Items from a data source
══════

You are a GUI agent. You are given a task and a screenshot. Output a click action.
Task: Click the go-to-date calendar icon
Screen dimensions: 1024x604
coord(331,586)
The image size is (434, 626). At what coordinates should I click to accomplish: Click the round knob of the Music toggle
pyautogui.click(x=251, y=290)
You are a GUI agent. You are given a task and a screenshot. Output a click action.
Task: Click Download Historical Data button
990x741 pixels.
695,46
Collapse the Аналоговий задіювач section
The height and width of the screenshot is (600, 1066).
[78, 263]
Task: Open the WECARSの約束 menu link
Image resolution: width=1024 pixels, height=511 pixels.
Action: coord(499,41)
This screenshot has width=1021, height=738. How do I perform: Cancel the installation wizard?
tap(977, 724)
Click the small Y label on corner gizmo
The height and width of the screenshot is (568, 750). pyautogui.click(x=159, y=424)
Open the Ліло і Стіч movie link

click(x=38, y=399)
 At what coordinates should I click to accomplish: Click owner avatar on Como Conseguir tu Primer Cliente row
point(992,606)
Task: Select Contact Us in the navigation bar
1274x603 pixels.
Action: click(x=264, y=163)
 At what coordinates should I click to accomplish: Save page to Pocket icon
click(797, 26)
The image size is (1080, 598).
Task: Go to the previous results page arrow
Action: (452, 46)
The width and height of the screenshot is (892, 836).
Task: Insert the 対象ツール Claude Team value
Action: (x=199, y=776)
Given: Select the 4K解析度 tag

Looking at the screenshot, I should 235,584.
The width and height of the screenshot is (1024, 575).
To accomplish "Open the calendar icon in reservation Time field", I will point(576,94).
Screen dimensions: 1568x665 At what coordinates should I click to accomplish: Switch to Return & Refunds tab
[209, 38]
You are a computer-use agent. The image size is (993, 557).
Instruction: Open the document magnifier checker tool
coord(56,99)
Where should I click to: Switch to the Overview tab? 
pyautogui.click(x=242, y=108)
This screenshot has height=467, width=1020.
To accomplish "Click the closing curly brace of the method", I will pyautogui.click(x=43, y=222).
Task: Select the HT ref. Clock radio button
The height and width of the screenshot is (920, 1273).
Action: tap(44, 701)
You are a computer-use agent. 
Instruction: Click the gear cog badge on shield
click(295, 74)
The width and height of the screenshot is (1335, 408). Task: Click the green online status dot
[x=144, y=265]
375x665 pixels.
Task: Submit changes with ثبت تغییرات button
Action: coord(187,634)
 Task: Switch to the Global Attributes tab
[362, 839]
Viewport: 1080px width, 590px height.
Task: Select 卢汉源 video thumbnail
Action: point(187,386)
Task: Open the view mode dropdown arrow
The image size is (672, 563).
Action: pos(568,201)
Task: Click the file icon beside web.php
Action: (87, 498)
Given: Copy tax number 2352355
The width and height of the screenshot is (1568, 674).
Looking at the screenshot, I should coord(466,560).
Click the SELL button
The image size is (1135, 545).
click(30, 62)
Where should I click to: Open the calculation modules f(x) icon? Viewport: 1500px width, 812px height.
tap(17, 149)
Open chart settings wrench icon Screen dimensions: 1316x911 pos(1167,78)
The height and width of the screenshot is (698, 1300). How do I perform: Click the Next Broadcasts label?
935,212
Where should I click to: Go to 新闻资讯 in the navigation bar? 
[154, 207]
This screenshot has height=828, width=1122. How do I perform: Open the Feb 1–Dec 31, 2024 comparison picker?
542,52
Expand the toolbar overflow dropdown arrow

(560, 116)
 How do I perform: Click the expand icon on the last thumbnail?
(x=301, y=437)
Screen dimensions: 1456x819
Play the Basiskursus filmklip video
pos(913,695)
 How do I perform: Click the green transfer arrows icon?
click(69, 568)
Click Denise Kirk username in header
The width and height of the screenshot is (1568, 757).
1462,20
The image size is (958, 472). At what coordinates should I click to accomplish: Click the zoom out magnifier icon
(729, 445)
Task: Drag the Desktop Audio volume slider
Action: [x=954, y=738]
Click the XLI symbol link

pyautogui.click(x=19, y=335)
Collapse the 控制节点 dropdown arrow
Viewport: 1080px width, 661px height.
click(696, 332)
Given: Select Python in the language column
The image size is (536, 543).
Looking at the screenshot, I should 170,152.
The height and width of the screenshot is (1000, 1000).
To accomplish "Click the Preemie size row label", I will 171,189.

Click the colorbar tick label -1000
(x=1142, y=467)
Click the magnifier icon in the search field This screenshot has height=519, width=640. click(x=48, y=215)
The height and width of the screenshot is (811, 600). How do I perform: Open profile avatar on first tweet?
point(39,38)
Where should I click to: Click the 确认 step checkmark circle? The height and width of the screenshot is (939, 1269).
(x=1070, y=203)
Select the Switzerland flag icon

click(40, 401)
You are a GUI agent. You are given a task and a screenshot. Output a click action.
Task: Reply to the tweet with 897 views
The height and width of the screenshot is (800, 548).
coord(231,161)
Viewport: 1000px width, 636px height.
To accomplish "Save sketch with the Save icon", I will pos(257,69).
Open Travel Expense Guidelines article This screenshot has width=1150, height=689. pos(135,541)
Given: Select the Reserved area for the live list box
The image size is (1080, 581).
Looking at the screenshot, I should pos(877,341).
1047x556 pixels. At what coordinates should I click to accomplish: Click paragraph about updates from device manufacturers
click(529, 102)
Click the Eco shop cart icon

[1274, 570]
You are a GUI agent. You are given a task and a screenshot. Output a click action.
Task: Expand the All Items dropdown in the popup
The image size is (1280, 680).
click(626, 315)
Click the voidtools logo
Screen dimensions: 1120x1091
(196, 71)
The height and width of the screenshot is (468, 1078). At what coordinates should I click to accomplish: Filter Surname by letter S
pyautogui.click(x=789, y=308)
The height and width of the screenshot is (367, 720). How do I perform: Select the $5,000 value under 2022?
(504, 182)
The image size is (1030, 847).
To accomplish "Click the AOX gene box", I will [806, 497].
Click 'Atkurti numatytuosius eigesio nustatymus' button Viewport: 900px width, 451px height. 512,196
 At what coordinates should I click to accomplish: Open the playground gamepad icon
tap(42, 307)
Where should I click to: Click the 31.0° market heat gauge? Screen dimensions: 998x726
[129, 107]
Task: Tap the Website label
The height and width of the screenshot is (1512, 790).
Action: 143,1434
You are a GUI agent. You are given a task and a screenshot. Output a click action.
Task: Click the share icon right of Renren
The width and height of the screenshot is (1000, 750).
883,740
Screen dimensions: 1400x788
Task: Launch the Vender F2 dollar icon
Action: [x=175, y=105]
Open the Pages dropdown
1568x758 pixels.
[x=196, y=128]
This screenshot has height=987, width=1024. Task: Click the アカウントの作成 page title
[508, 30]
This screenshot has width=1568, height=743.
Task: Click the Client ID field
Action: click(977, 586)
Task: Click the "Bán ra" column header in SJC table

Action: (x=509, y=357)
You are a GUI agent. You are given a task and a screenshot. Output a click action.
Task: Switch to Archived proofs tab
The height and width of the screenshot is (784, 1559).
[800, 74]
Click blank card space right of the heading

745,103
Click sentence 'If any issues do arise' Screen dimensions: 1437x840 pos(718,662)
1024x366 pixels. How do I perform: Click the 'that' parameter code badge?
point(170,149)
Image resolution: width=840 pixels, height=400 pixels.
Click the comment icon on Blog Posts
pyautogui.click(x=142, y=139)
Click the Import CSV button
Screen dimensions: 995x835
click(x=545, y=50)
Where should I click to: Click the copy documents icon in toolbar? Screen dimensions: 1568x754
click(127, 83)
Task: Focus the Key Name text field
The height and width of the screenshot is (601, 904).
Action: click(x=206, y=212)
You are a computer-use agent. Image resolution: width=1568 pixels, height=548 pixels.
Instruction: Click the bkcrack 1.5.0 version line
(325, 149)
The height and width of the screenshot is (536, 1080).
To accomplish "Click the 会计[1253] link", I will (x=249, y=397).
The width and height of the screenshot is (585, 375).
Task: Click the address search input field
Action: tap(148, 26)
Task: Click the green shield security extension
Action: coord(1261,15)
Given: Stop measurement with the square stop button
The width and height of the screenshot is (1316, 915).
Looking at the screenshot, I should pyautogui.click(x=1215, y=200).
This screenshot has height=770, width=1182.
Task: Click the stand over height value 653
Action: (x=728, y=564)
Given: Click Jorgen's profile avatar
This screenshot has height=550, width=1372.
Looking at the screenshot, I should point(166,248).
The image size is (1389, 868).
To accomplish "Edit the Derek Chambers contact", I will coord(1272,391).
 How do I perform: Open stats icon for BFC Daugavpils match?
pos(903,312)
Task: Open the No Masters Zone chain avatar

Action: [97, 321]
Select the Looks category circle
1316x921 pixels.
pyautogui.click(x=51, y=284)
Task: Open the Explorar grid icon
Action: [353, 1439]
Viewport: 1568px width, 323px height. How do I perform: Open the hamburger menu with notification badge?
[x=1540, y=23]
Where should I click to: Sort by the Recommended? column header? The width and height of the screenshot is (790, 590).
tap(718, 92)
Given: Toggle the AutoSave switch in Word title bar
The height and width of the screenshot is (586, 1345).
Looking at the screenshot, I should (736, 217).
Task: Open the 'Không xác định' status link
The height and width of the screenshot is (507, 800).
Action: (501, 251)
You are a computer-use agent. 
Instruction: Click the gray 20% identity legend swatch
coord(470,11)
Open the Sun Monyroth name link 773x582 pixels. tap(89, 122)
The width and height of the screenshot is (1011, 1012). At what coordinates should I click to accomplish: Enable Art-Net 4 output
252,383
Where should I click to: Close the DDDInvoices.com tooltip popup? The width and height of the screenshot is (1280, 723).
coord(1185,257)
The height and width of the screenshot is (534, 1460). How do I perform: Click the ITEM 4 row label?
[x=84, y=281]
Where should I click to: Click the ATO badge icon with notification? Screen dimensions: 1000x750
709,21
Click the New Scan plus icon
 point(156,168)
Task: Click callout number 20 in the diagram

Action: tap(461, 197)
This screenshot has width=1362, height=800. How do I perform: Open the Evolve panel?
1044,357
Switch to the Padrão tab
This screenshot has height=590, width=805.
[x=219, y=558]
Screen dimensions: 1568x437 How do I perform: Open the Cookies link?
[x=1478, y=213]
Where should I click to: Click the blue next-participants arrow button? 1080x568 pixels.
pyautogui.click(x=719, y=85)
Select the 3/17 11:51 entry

══════

Please, from the entries above, set down exactly the lines from the one containing "The image size is (958, 472)." through the one containing "Given: Select Python in the language column", and only those.

The image size is (958, 472). At what coordinates should I click to accomplish: Click the zoom out magnifier icon
(729, 445)
Task: Drag the Desktop Audio volume slider
Action: [x=954, y=738]
Click the XLI symbol link

pyautogui.click(x=19, y=335)
Collapse the 控制节点 dropdown arrow
Viewport: 1080px width, 661px height.
click(696, 332)
Given: Select Python in the language column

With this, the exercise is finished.